Alaska News

'Bear Man' fined; no jail time

PALMER -- Charlie Vandergaw, the "Bear Man" of the Mat-Su, was fined $20,000 on Thursday but will serve no jail time after pleading guilty to eight charges of illegally feeding bears.

Vandergaw, who for 20 years lured, fed and coexisted with black and grizzly bears at his remote Yentna River cabin, pleaded guilty last week to the misdemeanor charges. District Court Judge John Wolfe accepted a plea deal that Vandergaw, 71, hammered out with prosecutors that included 180 days of suspended jail time, the fine and three years probation.

Before he was sentenced in the Palmer courtroom, Vandergaw told the judge he tries not to be a bad person. The conflict over "Bear Haven," as his property is called, has taken a toll on his family and he wishes he hadn't involved so many other people, he said.

Vandergaw was known for living in close interaction with the bears, which roamed his property and often entered his home. Photographs show him and visitors playing with and petting the animals.

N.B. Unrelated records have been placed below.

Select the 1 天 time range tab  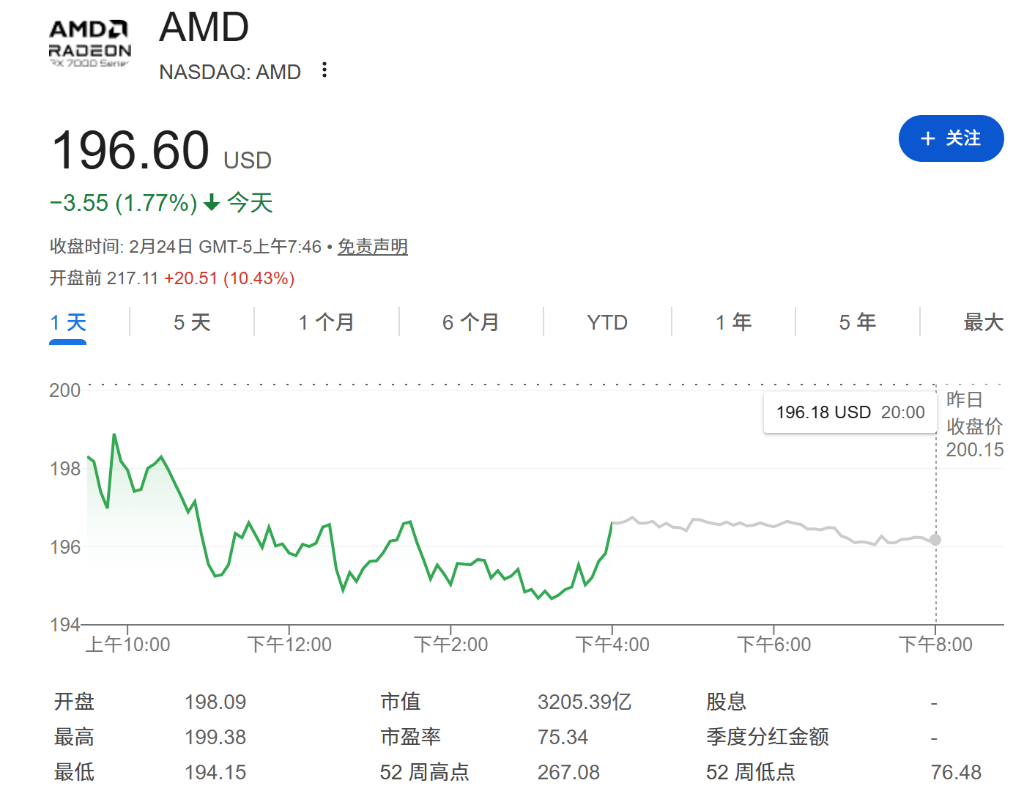pyautogui.click(x=68, y=322)
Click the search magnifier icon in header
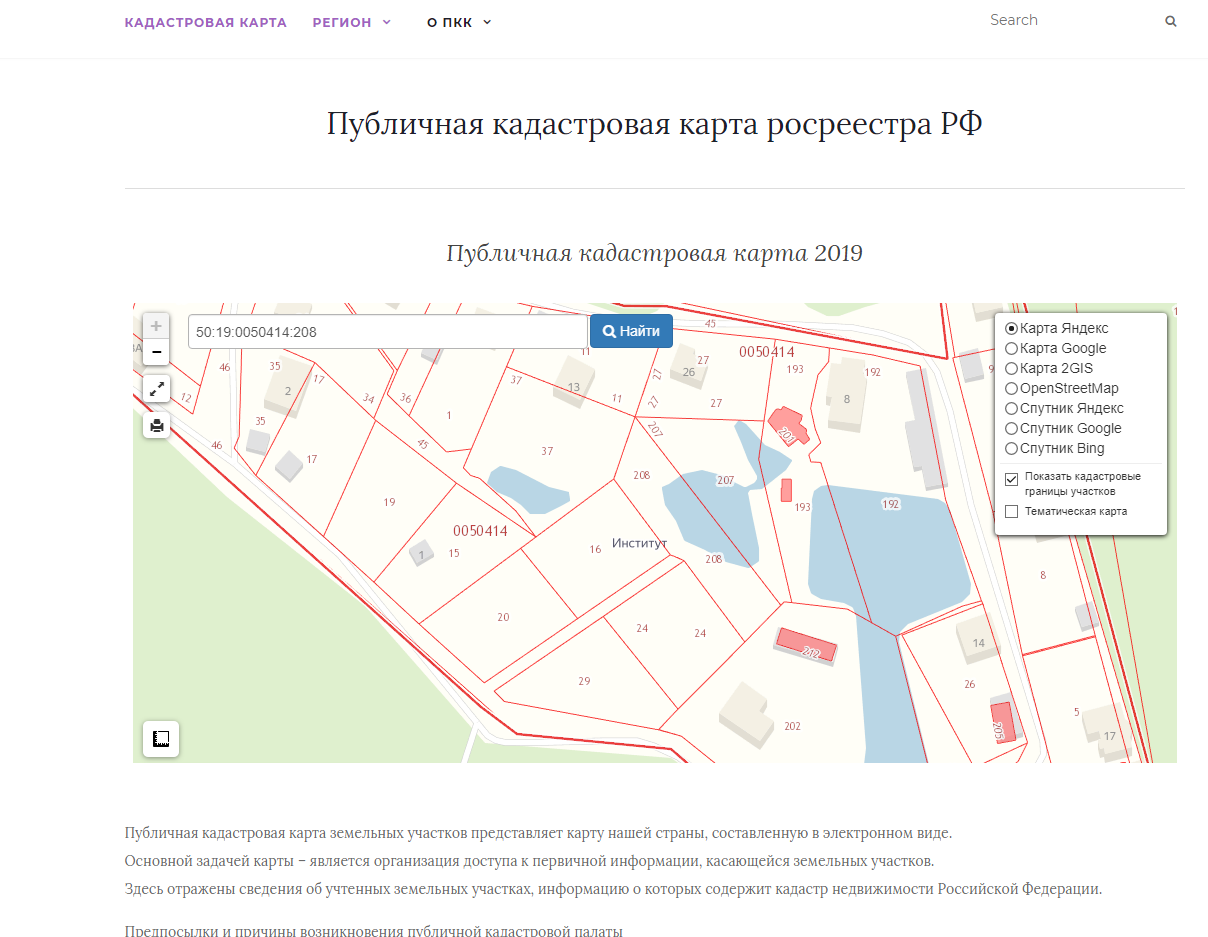The image size is (1208, 937). click(x=1171, y=21)
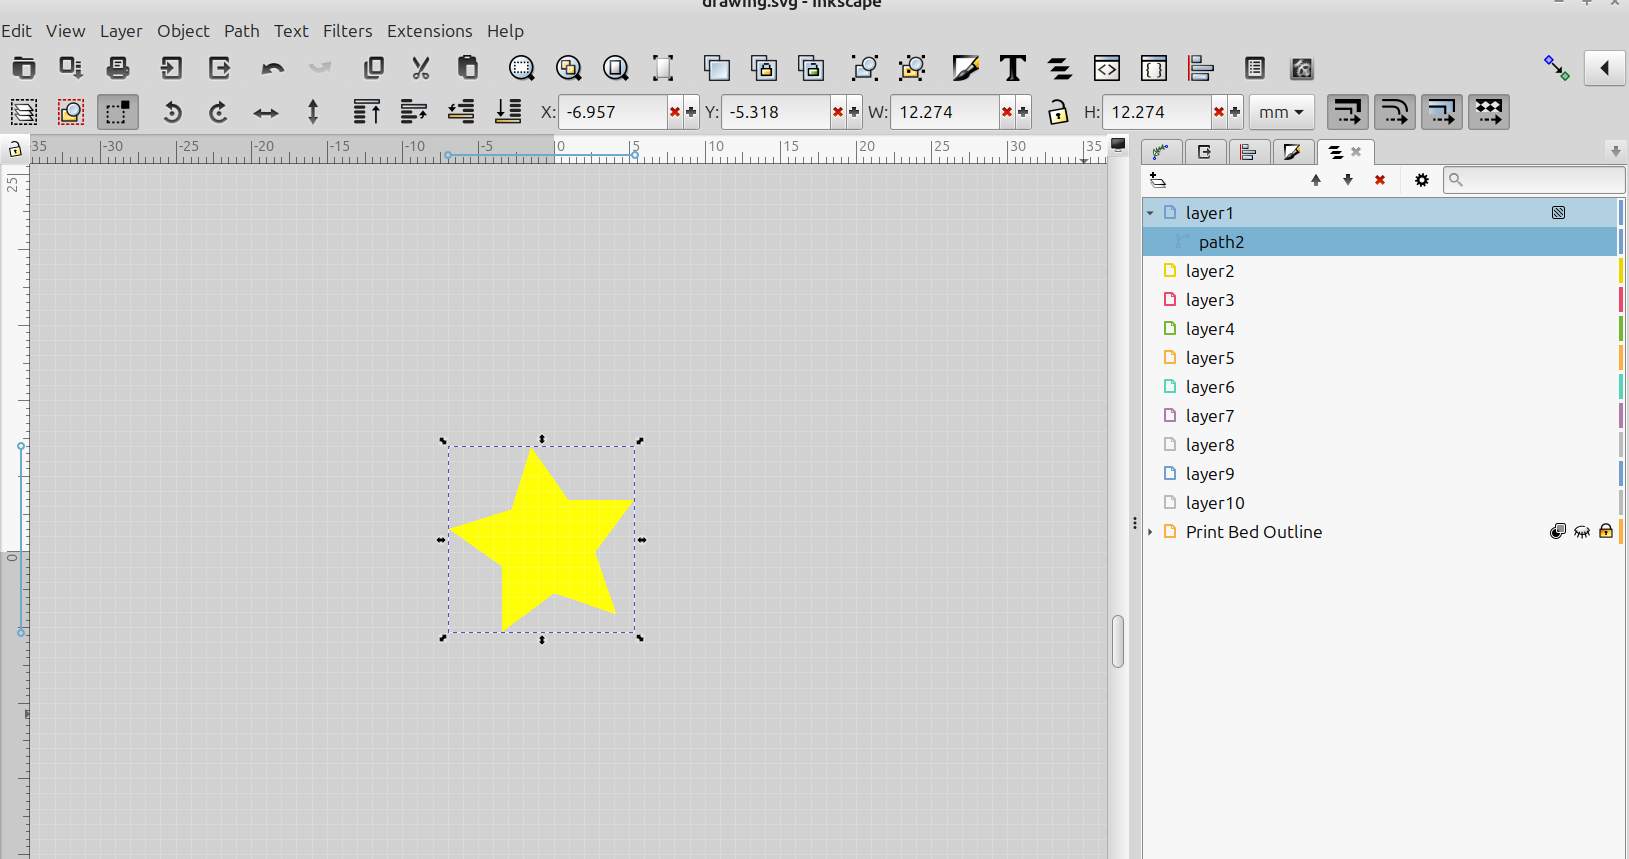Image resolution: width=1629 pixels, height=859 pixels.
Task: Open the mm units dropdown
Action: pos(1281,112)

"I've had a storybook existence," Vandergaw said. "I've had a chance to live in a different environment. I never looked at myself as a person who could go out and take a piece of land and then deny the creatures the right to be there."

Vandergaw declined to comment after the hearing.

A retired Anchorage schoolteacher who had twice previously been cited for feeding game, Vandergaw was approached by Alaska Wildlife Troopers in 2008, when they told him the law had changed to bump feeding wildlife from a violation akin to a traffic ticket to a misdemeanor punishable by up to a year in jail, Assistant Attorney General Andrew Peterson said.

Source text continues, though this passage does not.